6Do you have any tips for becoming a successful on-air host for young aspiring professionals?
The first thing I always say is this: The answer to any reasonable question is “yes.” You will work weird hours and those will be long hours; you will not be paid much; you are owed absolutely nothing and if you give off the stink of being owed, you’ll be rooted out quickly.
Be generous, be gracious, be humble; in saying that, accept nothing, I repeat nothing, which compromises you. If you’re being treated inappropriately, sexually or physically or emotionally or otherwise, in any way which constitutes the lording of power over you tantamount to abuse, speak to someone.
Bring your ideas to the table; don’t be discouraged by rejection because rejection is only in perception. What doesn’t work for someone likely works for another.
7The sports media industry can sometimes be a bit demanding, and some people, especially emerging professionals may feel like they have to hide things about themselves to be accepted. Do you have any advice for young professionals who are feeling like they cannot express themselves to the fullest in the workplace?
As I said in an earlier answer, I came out to de-escalate, hopefully, eliminate, the main cause of the internal strife in my own life.
I do, also, wish to be an ally. If you’re keeping a painful secret – it can relate to sexual orientation or gender identity but it isn’t limited to these matters – and you wish or need to confide to someone in the industry, I raise my hand and I offer my ear.

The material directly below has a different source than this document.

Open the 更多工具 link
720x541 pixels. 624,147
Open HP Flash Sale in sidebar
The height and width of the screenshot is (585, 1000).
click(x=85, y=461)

The major media outlets, these days, are owned by corporations, which means they’re equipped with human resources departments. An HR department, first and foremost, exists to protect the company; it’s now in the company’s best interest to support any employee who’s struggling with mental health challenges stemming from any of a variety of experiences. Speak to your boss, if you’re comfortable; they should be receptive. Beyond that, the company for which you work should have mechanisms in place to offer you support.